Her gün güvendiğimiz insanlara borç para veriyor ya da yaptığımız iş nedeniyle kendimizi alacaklı konumda buluyoruz. Emeğimizin karşılığını alamadığımızda ya da güvendiğimiz dağlara kar yağdığında dava açıyoruz. Bu yazıda alacak davasının yanı sıra alacakları tahsil etmenin yolları da ele alınacaktır.
Alacak davası nedir?
Türk hukuk sisteminde alacak davası en yaygın dava türüdür. Alacak davalarında alacaklı ve borçlu olmak üzere iki taraf bulunur. Borçlar Kanunu’nda dört farklı borç kaynağı bulunmaktadır. Borçlar Hukukunda dört çeşit borç vardır.
Sözleşmeler 2-Haksız Fiil-İzinsiz Çalışma-4 Sebepsiz Zenginleşme
Yukarıdaki işlemlerden biri nedeniyle alacaklıdan alacaklı olan bir kişi, temerrüde düşmeden borcunun tamamını ödemek zorundadır. Alacaklılar, borçlarını ödemeyen borçlulara karşı bu davayı açabilirler. Mahkeme davalının haksızlığa uğradığını tespit ederse, alacaklı icra takibi başlatabilir.
Bir borç davası açmak için paranın zamanında ödenmemiş olması gerekir. Ayrıca borçlunun yapması gereken bir şeyi de yapmamış olması gerekir.
Alacak davası hangi mahkemede açılabilir?
Davaya bakmaya yetkili mahkeme, taraflar sözleşmelerinde aksini belirtmedikleri takdirde borçlunun ikamet ettiği yer mahkemesi olacaktır.
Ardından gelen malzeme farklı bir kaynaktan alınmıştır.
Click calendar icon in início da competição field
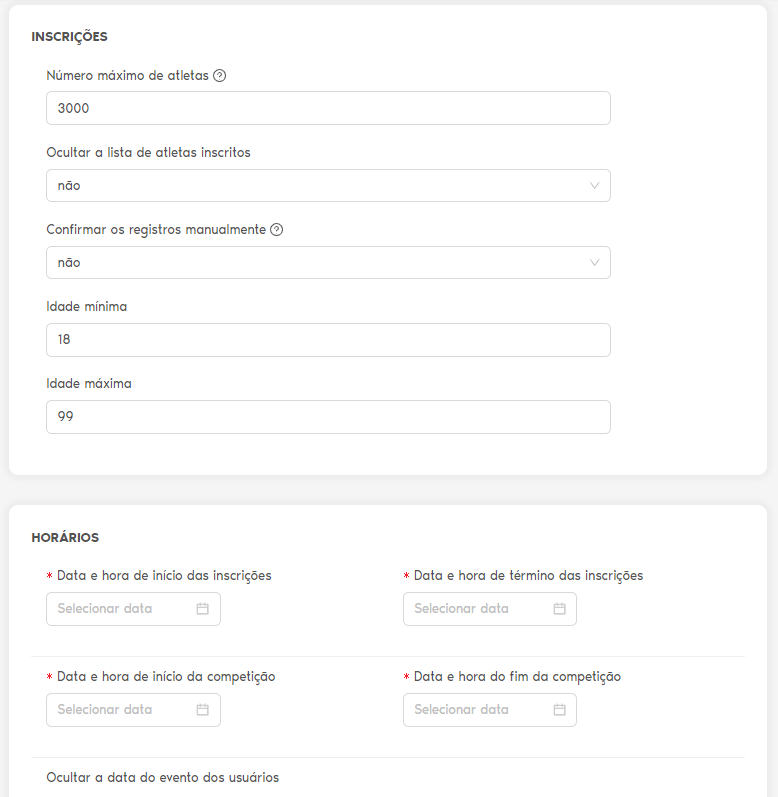This screenshot has height=797, width=778. click(x=202, y=710)
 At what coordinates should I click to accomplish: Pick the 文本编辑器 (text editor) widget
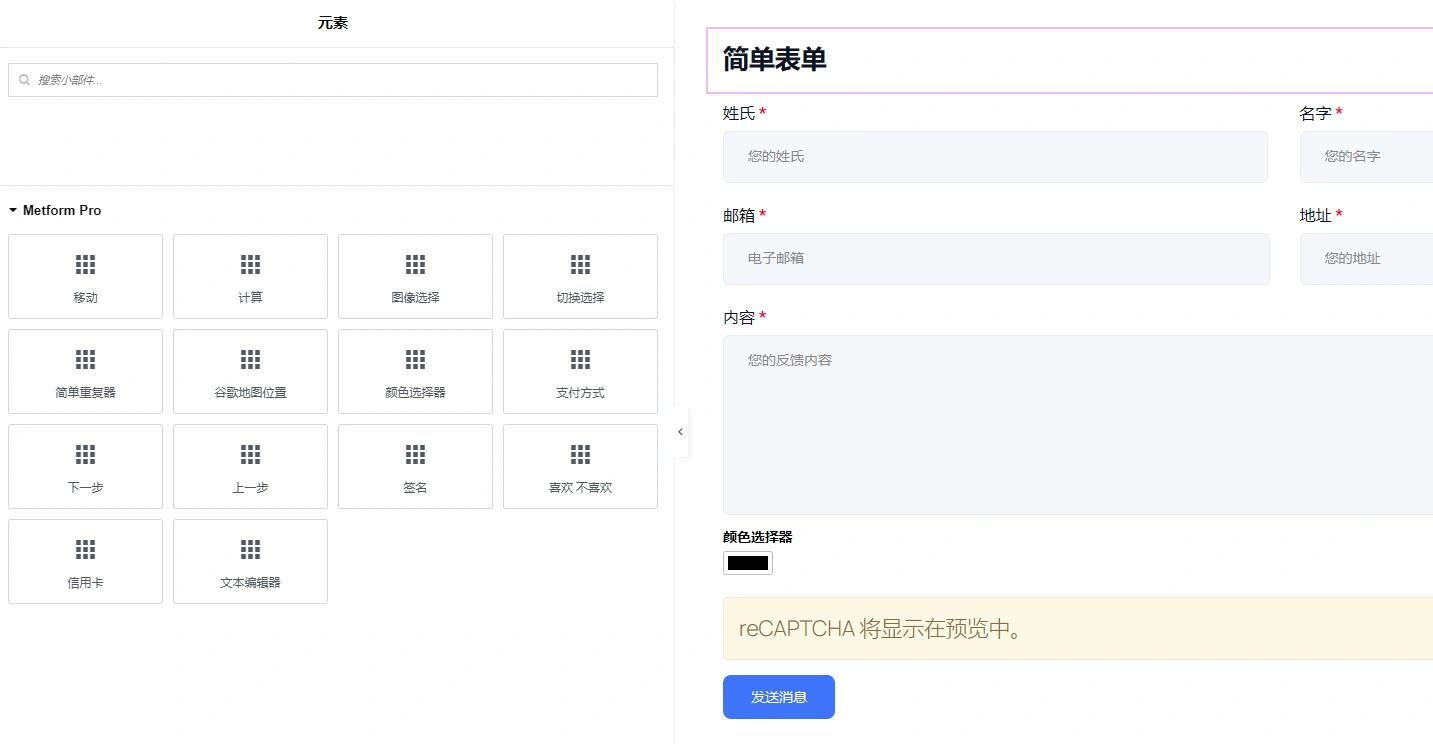coord(250,561)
Sözleşmenin türüne göre alacak davasına bakacak mahkeme seçilir. Örneğin kira sözleşmelerinden doğan alacaklara bakmaya sulh hukuk mahkemesi yetkilidir.
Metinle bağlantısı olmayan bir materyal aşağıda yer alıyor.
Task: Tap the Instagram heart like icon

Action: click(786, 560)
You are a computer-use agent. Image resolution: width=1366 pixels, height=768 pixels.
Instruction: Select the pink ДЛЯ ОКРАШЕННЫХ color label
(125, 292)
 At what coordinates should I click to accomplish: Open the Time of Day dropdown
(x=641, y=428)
Alacak Davalarında Zamanaşımı
Alacak talebi Borçlar Kanunu, borçlar için niteliklerine göre bir yıl, üç yıl, beş yıl ve on yıl gibi farklı zamanaşımı süreleri öngörmektedir. Borcun tamamlanabilmesi için bu sürelerin borçlu tarafından yerine getirilmesi gerekmektedir. Sorumluluk Varlığının sona erdiği anlamına gelmez.
Alacak Davası Dilekçesi
Borç talebi Dilekçenize ilgili tüm gerçekleri, kanıtları ve ayrıntıları dahil etmelisiniz. Bunu aşağıdaki adımları izleyerek gerçekleştirebilirsiniz Aşağıda, insanların kendilerine sordukları en yaygın sorulardan bazıları yer almaktadır. Daha sonra değer değiştirme konusunda endişelenmenize gerek kalmadan davanıza devam edebilirsiniz.
Sözleşmeye Dayalı Talep
Sözleşmeler bir borç kaynağıdır. Sözleşmenin yanı sıra hukuka ve genel ahlaka da uygun olması gerekir. Sözleşmeden doğan bir alacak davasında, sözleşmenin ihlali sonucunda davacının uğradığı maddi ve manevi zararın tazmini gerekir. Bu durumda zarara uğradığını ispat etmek ve karşı tarafı suçlamak zarar gören tarafa düşmektedir.
Tazminatın kesin olmaması halinde hakim tazminat miktarına karar verecektir. Zarar gören kişi zarara neden olmuşsa da tazminat miktarı düşürülür.
Belirsiz alacaklar için ne yapmalısınız?
Borca konu eşyanın tam değeri tespit edilemiyorsa asgari bir yaklaşık bedel belirlenerek dava açılabilir. Mahkeme yargılama sırasında borcun kesin miktarını belirleyebilir. İcra takibi başlattıysanız ancak ödeme emrine itiraz ediliyorsa, bu itirazın iptali için dava açmanız gerekecektir.
Bir avukat, dava dilekçesinin yazılması, dava koşulları veya ilk itirazlardan gelen yetkilerin reddedilmesi ile ilgili herhangi bir sorundan kaçınmanıza yardımcı olacaktır. Kaderinizin tesadüfen belirlenmesine izin vermeyin. Bunun yerine, borç davalarında uzmanlaşmış bir avukattan yardım isteyin.